Set down exactly the lines from the one containing "Task: Run the process with the play icon" to the final line of the records below, with every picture omitted.

[EXERCISE MATERIAL — start]

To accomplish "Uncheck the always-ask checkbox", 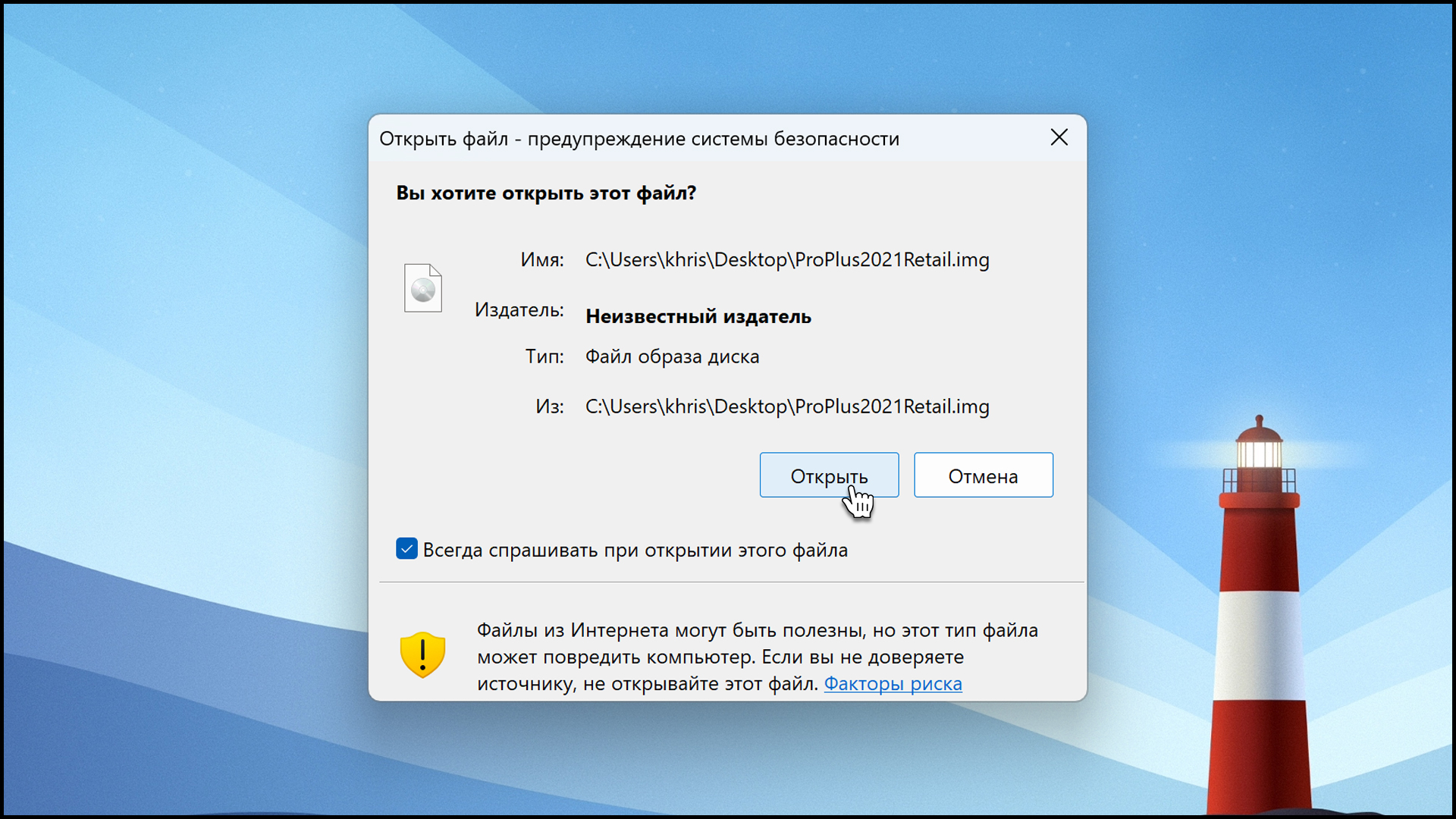I will [x=406, y=549].
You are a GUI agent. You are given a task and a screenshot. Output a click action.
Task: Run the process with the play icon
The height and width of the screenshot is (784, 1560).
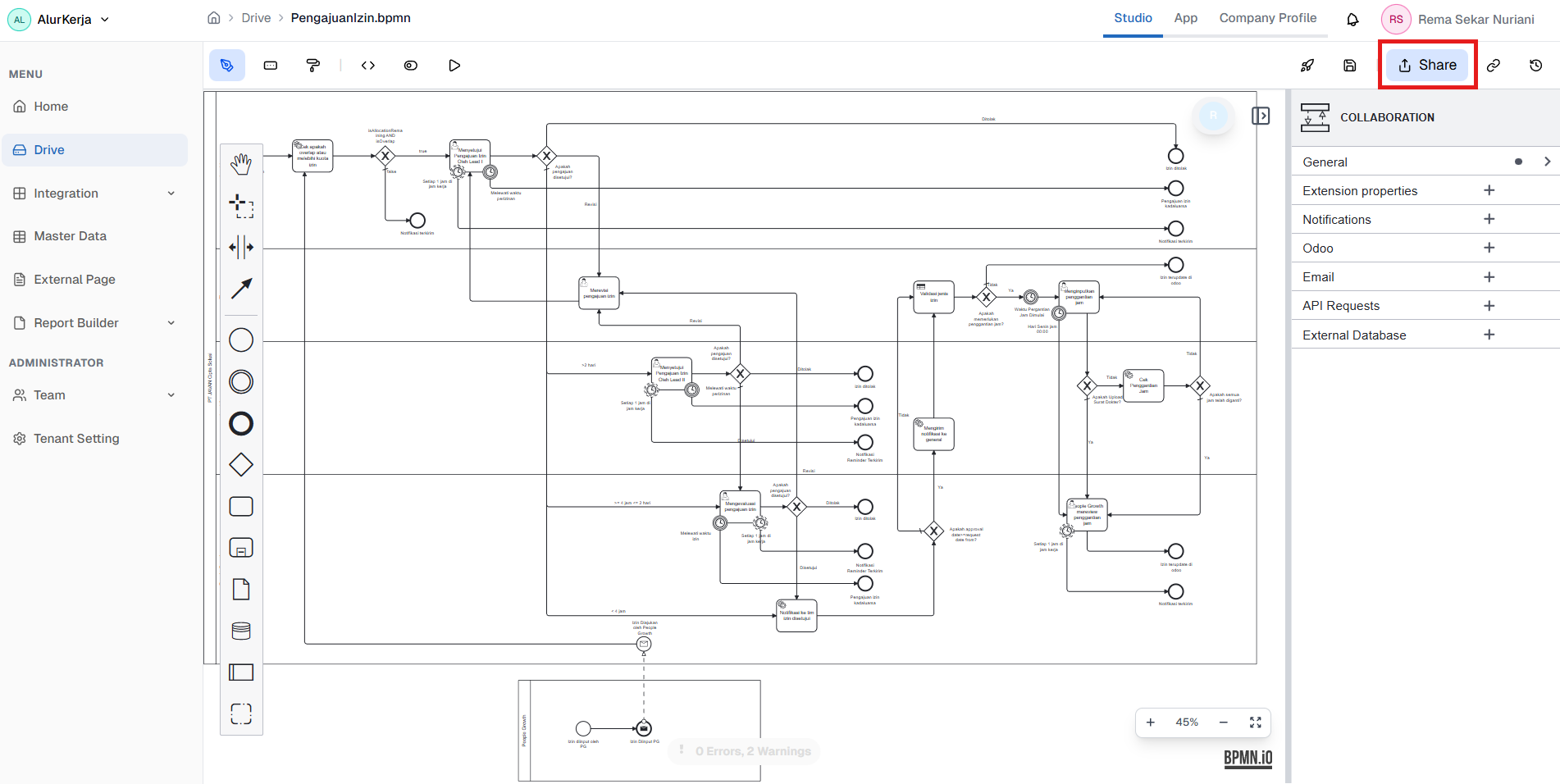(x=454, y=65)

[EXERCISE MATERIAL — finish]

_TASK RESPONSE_
Task: Run the process with the play icon
The height and width of the screenshot is (784, 1560).
(x=454, y=65)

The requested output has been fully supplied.